What to do
Copy out each line of the data that contains "table".

(Saved entries)
──────────
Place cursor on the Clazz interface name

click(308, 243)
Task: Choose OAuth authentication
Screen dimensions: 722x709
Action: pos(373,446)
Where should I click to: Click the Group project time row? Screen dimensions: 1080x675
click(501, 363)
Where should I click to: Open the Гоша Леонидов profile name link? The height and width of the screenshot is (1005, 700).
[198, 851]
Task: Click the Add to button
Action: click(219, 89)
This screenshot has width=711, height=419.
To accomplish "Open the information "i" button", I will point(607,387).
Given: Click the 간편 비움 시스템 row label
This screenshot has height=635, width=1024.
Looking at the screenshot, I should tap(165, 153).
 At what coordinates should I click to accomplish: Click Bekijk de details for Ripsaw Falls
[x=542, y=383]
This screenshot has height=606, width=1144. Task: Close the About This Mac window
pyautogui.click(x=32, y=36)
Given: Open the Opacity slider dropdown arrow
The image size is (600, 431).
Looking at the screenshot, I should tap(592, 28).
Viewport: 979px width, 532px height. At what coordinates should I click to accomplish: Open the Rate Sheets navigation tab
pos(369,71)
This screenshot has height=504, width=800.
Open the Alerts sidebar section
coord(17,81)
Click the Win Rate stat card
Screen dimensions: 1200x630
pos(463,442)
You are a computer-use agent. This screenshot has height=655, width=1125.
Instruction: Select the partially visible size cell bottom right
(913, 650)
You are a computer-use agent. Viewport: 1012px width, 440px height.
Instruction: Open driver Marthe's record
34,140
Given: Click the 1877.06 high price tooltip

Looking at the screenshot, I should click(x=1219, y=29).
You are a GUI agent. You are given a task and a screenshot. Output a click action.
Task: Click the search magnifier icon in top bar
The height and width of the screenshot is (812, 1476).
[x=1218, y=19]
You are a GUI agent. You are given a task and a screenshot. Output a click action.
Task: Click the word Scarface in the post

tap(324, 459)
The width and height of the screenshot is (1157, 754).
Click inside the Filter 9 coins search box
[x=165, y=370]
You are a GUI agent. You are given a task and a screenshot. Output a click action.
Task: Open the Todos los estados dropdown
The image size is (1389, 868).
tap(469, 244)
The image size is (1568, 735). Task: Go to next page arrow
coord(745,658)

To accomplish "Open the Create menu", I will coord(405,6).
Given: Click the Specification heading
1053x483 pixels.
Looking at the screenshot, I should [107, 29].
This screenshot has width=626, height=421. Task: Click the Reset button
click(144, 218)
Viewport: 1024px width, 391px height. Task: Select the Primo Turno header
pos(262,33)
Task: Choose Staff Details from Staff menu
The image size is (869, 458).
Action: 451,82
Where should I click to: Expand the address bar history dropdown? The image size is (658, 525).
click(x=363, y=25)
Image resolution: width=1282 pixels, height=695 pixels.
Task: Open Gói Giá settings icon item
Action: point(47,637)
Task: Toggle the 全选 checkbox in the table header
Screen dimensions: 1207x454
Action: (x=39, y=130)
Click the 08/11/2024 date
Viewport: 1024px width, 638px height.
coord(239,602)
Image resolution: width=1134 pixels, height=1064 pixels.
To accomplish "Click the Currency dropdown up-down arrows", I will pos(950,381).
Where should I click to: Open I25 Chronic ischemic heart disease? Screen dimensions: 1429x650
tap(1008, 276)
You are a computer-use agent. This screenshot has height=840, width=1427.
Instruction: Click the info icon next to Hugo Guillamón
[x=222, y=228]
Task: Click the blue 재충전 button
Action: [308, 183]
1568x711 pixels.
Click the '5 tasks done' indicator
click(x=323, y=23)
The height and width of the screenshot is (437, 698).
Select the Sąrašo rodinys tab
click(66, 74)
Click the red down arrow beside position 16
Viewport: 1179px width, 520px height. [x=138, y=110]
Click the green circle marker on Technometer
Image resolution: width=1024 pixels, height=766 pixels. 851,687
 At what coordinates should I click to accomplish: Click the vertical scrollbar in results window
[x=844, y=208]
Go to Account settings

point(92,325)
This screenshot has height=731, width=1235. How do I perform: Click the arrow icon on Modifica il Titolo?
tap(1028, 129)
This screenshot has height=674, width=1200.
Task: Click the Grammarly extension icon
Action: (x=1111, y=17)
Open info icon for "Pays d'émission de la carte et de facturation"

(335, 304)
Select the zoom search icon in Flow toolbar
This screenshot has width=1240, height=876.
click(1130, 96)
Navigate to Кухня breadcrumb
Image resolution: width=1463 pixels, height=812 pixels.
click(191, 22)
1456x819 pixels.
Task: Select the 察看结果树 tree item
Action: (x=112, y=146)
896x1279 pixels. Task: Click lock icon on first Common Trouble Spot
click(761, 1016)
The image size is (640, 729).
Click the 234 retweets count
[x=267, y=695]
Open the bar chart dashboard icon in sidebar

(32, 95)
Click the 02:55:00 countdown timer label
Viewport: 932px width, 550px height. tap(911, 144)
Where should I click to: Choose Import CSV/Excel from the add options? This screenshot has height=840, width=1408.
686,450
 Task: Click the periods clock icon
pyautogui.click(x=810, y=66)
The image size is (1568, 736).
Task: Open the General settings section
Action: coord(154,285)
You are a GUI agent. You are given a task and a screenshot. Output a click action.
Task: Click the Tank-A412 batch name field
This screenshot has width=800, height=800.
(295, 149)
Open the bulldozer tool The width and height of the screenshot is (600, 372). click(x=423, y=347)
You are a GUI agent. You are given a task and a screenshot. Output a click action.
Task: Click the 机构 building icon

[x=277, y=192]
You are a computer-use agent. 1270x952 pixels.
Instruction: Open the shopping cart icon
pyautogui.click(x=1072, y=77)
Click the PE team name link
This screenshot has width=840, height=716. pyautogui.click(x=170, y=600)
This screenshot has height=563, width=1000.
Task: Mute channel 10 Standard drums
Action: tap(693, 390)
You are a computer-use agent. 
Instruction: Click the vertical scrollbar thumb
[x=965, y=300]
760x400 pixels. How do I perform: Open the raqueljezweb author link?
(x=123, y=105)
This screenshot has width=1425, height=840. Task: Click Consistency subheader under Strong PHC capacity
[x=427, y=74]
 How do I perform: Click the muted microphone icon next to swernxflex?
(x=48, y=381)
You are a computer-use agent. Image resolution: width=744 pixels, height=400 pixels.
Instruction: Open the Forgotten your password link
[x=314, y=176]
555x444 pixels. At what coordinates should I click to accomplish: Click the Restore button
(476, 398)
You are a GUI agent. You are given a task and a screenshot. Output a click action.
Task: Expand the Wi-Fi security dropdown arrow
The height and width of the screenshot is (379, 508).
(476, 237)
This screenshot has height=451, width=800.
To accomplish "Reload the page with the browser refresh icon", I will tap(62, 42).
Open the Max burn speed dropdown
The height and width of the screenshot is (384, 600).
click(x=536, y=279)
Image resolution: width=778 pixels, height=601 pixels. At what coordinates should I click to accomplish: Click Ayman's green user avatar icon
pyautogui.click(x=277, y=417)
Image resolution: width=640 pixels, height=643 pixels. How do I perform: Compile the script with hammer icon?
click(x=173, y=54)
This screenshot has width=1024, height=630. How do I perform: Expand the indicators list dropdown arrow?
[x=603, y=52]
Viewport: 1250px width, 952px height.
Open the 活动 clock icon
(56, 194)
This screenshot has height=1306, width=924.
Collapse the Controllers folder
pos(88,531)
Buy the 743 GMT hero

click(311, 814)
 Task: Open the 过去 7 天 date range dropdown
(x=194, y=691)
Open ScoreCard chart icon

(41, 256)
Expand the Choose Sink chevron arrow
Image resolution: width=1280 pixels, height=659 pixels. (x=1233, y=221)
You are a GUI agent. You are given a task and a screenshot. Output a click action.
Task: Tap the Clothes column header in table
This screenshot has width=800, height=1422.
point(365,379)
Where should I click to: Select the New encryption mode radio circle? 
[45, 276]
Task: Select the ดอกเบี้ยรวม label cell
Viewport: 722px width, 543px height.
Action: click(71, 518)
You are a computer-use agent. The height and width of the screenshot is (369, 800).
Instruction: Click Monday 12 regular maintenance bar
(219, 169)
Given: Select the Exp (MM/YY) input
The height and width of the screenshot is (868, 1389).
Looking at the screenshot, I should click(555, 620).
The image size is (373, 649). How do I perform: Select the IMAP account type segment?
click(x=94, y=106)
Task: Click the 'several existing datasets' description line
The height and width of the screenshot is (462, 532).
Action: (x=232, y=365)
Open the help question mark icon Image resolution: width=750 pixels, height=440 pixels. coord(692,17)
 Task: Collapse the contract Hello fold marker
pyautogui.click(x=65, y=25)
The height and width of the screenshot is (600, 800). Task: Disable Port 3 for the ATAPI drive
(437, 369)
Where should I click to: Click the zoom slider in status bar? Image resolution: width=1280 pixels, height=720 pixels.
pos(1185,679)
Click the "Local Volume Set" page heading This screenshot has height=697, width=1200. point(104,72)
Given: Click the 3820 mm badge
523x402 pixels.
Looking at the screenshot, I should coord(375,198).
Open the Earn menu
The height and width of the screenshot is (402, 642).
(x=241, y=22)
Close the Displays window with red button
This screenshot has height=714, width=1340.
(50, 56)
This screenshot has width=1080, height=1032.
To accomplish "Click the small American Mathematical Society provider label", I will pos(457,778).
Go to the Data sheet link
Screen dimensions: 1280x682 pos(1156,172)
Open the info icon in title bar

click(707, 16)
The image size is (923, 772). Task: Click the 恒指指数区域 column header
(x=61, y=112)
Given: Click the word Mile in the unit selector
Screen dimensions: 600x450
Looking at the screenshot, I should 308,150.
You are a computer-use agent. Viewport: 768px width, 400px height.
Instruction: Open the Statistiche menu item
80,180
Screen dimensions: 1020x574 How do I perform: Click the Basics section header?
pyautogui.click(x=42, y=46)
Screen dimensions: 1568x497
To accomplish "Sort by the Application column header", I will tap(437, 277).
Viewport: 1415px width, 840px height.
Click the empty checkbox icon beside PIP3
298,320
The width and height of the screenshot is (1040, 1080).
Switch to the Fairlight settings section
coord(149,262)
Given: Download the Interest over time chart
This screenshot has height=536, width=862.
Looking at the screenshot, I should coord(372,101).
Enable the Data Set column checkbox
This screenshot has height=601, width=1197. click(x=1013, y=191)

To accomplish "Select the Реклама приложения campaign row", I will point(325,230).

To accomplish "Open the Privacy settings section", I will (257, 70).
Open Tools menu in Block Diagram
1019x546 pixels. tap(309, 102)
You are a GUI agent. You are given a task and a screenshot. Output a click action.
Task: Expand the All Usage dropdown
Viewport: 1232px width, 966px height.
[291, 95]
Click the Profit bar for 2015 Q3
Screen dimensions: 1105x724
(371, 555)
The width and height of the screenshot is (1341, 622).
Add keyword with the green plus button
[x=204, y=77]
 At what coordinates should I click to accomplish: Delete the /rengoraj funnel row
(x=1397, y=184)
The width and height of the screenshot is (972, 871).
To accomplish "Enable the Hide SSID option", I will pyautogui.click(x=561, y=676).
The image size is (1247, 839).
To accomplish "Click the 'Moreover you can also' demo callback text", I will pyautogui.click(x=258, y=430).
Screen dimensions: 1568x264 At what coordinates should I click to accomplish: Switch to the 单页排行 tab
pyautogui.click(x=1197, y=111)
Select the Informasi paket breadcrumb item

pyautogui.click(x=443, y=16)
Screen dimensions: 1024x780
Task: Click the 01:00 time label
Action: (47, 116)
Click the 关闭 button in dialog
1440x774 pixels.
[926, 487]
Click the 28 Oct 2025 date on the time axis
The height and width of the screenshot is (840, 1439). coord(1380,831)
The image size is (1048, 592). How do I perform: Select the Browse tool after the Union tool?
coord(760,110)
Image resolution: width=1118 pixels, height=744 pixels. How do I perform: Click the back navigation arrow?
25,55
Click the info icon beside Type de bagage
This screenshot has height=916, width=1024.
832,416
──────────
Response
Task: Toggle the 全选 checkbox in the table header
Task: Tap the Clothes column header in table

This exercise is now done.